◆ **Passage shown**
####

2021-09-09 7:54 [PATCH] [i386] Remove copysign post_reload splitter for scalar modes liuhongt
@ 2021-09-09 8:00 ` Hongtao Liu
2021-09-10 5:04 ` Hongtao Liu
0 siblings, 1 reply; 3+ messages in thread
From: Hongtao Liu @ 2021-09-09 8:00 UTC (permalink / raw)
To: liuhongt; +Cc: GCC Patches, H. J. Lu, Jakub Jelinek
On Thu, Sep 9, 2021 at 3:54 PM liuhongt <hongtao.liu@intel.com> wrote:
>
> Hi:
> As a follow up of [1], the patch removes all scalar mode copysign related
> post_reload splitter/define_insn and expand copysign directly into below using
> paradoxical subregs.
[1] https://gcc.gnu.org/pipermail/gcc-patches/2021-September/579057.html
>
> op3 = op1 & ~mask;
> op4 = op2 & mask;
> dest = op3 | op4;
>
> It can sometimes generate better code just like avx512dq-abs-copysign-1.c
> shows.
>
> Bootstrapped and regtested on x86_64-linux-gnu{-m32,}.

####

◆ **Data lines**
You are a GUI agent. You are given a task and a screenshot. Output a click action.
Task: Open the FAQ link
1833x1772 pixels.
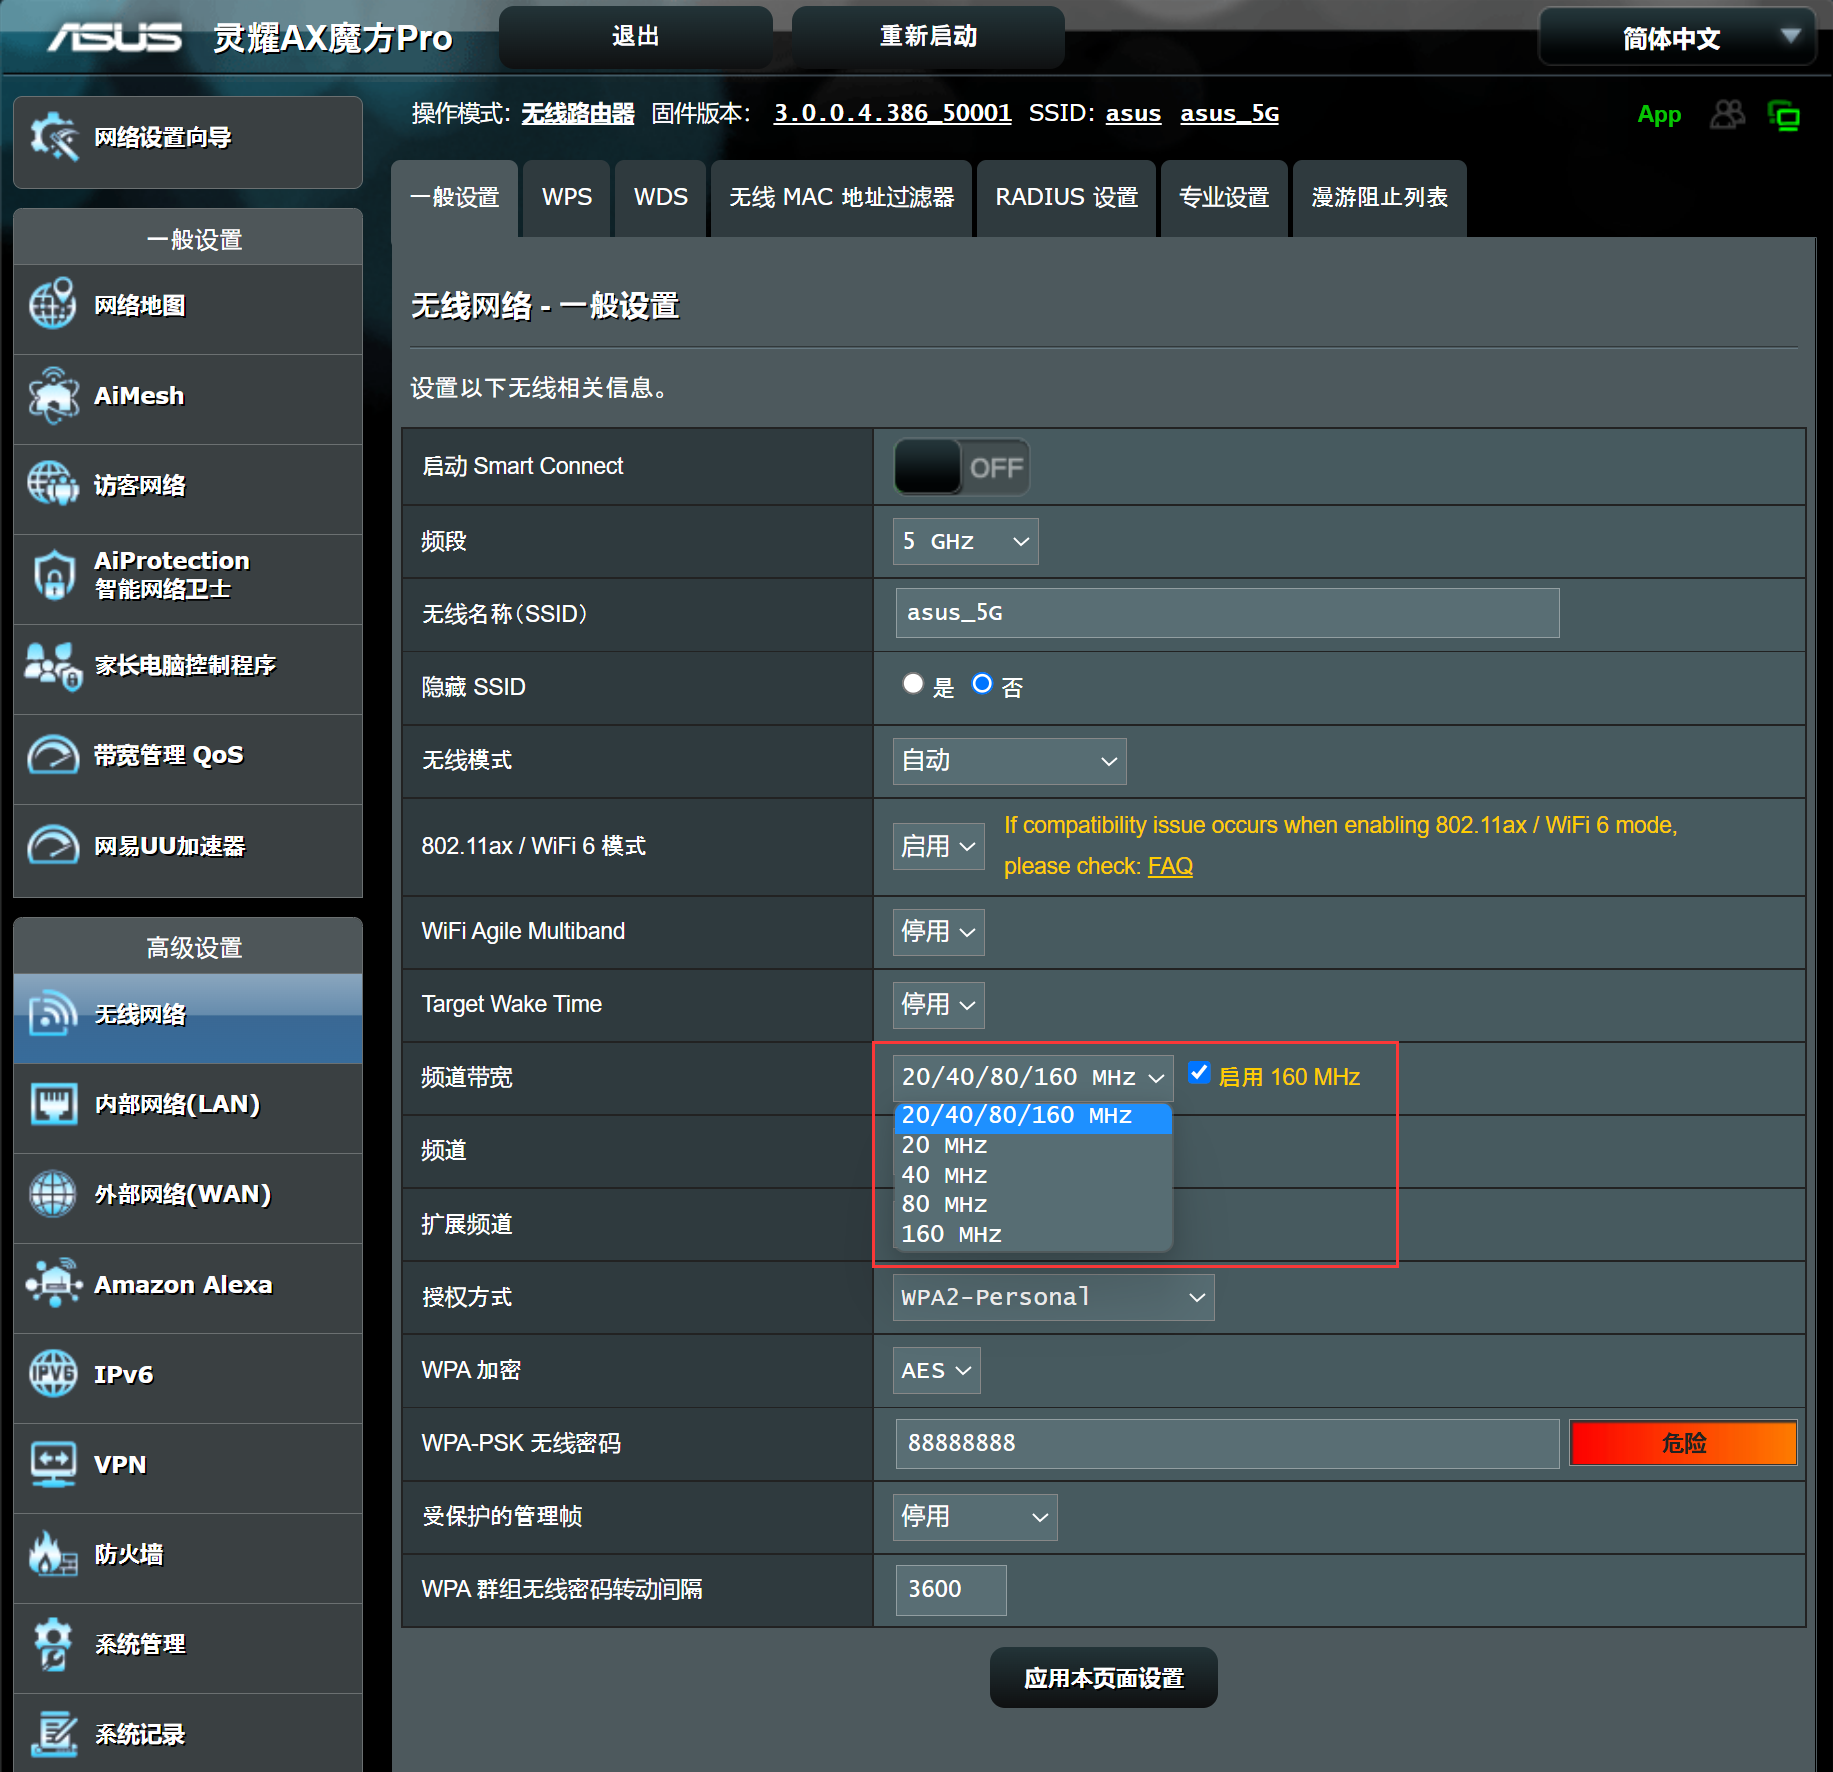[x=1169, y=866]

####

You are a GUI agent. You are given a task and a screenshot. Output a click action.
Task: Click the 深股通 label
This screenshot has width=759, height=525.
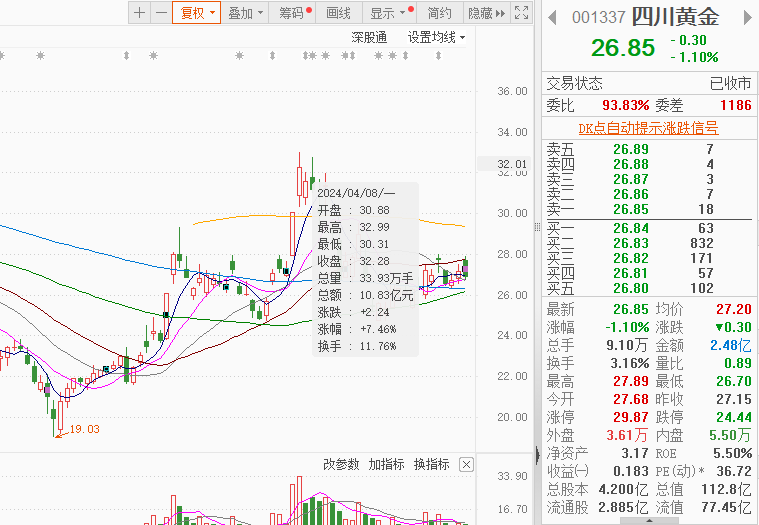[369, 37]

####

◆ **Work instructions**
A - According to the copysign patch email, which test file shows that the new expansion can sometimes generate better code?
B - Resume the copysign patch email after its final line.

◆ **Outputs in order**
A - avx512dq-abs-copysign-1.c

B -
>
> gcc/ChangeLog:
>
> * config/i386/i386-expand.c (ix86_expand_copysign): Expand
> right into ANDNOT + AND + IOR, using paradoxical subregs.
> (ix86_split_copysign_const): Remove.
> (ix86_split_copysign_var): Ditto.
> * config/i386/i386-protos.h (ix86_split_copysign_const): Dotto.
> (ix86_split_copysign_var): Ditto.
> * config/i386/i386.md (@copysign<mode>3_const): Ditto.
> (@copysign<mode>3_var): Ditto.
>
> gcc/testsuite/ChangeLog:
>
> * gcc.target/i386/avx512dq-abs-copysign-1.c: Adjust testcase.
> * gcc.target/i386/avx512vl-abs-copysign-1.c: Adjust testcase.
> ---
> gcc/config/i386/i386-expand.c | 152 +++---------------
> gcc/config/i386/i386-protos.h | 2 -
> gcc/config/i386/i386.md | 44 -----
> .../gcc.target/i386/avx512dq-abs-copysign-1.c | 4 +-
> .../gcc.target/i386/avx512vl-abs-copysign-1.c | 4 +-
> 5 files changed, 30 insertions(+), 176 deletions(-)
>
> diff --git a/gcc/config/i386/i386-expand.c b/gcc/config/i386/i386-expand.c
> index badbacc19d8..a0262a8f47d 100644
> --- a/gcc/config/i386/i386-expand.c
> +++ b/gcc/config/i386/i386-expand.c
> @@ -2115,13 +2115,9 @@ void
> ix86_expand_copysign (rtx operands[])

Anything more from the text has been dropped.